Não entre neste filme pensando que Godzilla e Kong têm o mesmo peso. Godzilla x Kong é realmente mais de um Kong: Ilha da Caveira sequela do que uma sequela do Godzilla filmes, e isso faz sentido apenas porque Kong é uma criação mais expressiva. Ele é humanóide, mamífero e pode lidar com expressões faciais complexas, enquanto Godzilla é simplesmente um grande réptil. A história é realmente a jornada de Kong, e embora ele realmente não mude muito nessa jornada, você deve simpatizar com ele enquanto Godzilla agita principalmente de uma maneira indiferente. Se você é um fã do Godzilla, isso pode te chatear, mas acho que a lógica é que Godzilla já recebeu dois filmes enquanto Kong teve apenas um.

Imagem via Warner Bros.

Mas, mesmo falando sobre 'sequências', não há nada coerente sobre a Warner Bros. e o Monsterverse da Legendary. Em vez de usar personagens para ancorá-lo nos filmes, eles se baseavam exclusivamente no IP e o resultado é que você realmente não consegue se lembrar do que acontece nesses filmes além de monstros destruindo coisas. Eu vi Godzilla: Rei dos Monstros menos de dois anos atrás e não poderia te contar uma única coisa que aconteceu naquele filme. Eu vi Godzilla x Kong menos de dois dias atrás e estou lutando para me lembrar de tudo o que aconteceu. Tudo o que é remotamente memorável vem das lutas de monstros, e mesmo isso é bem fugaz, porque eles são cenários que não estão enraizados em nada além do caos CGI.

Godzilla x Kong é o mais cínico dos sucessos de bilheteria porque acredita que você, como espectador, não exige nada mais do que nostalgia misturada com espetáculo CGI. Você pega o IP de Godzilla e Kong (dois nomes que as pessoas reconhecem mesmo que nunca tenham visto um único dos filmes anteriores), você não se preocupa mais com o subtexto e teme que esses personagens representados originalmente, e apenas os solta para se chocarem em nome da destruição do blockbuster.

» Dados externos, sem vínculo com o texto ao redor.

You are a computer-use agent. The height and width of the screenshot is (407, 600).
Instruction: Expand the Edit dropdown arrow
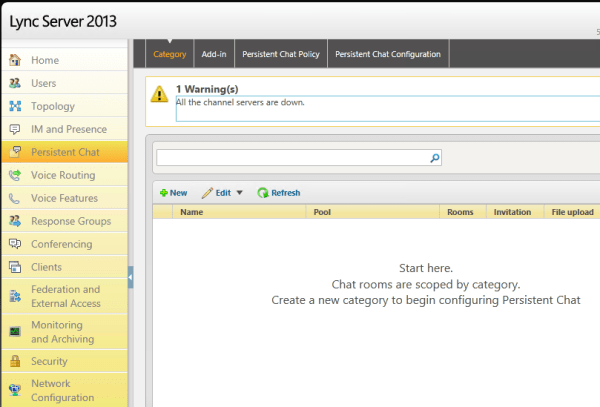239,193
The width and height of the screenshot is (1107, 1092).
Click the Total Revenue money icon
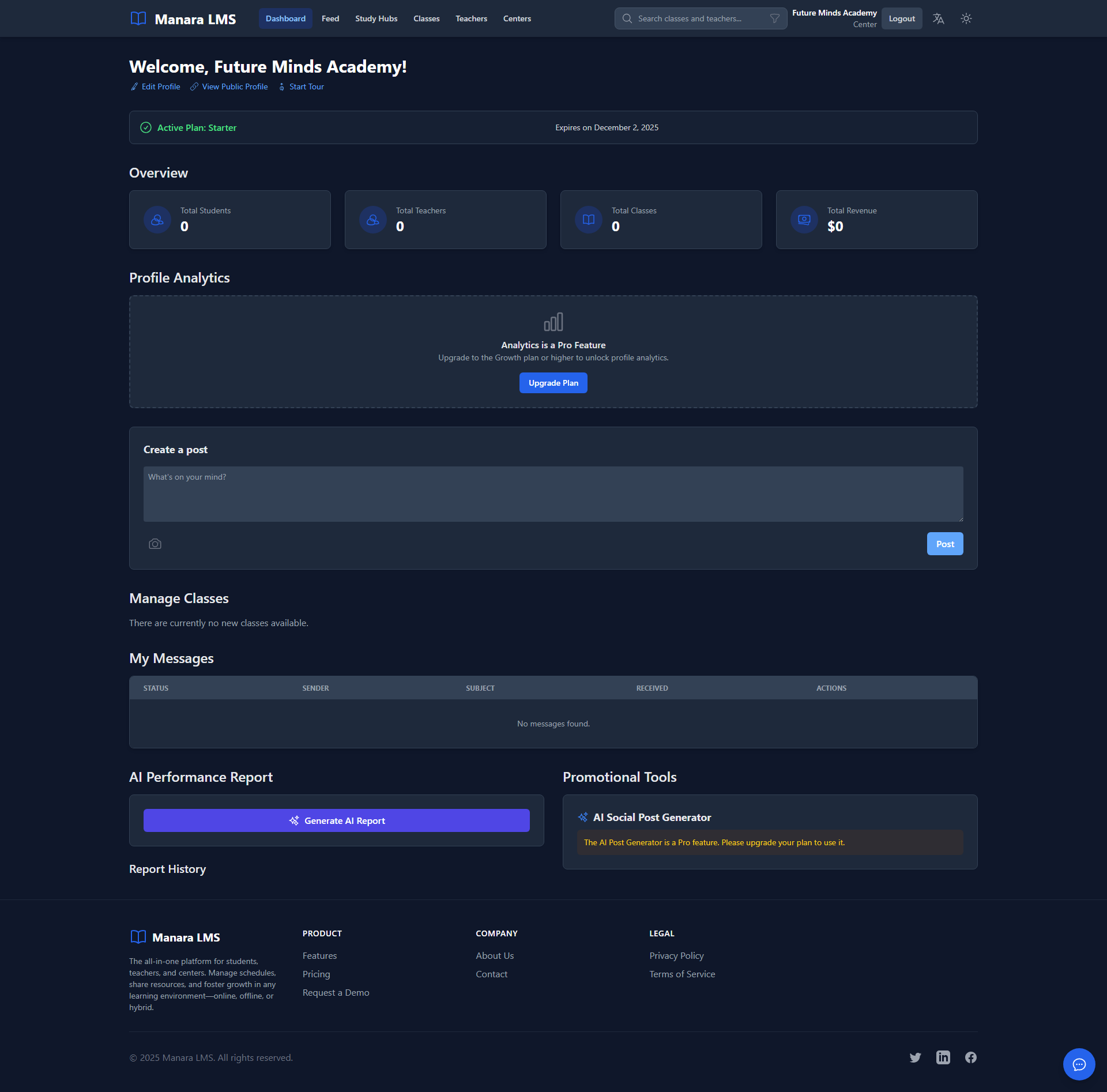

E embora isso não seja novo, há algo particularmente desanimador assistir diretores como Gareth Edwards , Jordan Vogt-Roberts , Michael Dougherty , e agora Wingard, se jogam em algo totalmente descartável, onde os únicos vencedores são os acionistas da AT&T concordando solenemente com seu investimento. Obviamente, todos os sucessos de bilheteria são construídos com base no comércio, independentemente de serem bons filmes ou não. Warner Bros. não fez filmes como Mad Max: Fury Road ou Harry Potter pela bondade de seus corações. Eles fizeram isso para ganhar dinheiro, e tudo bem. Mas raramente é tão transparente e preguiçoso como o espetáculo vazio e a destruição sem sentido apresentados em Godzilla x Kong . O público, o elenco e esses bois atarracados merecem coisa melhor.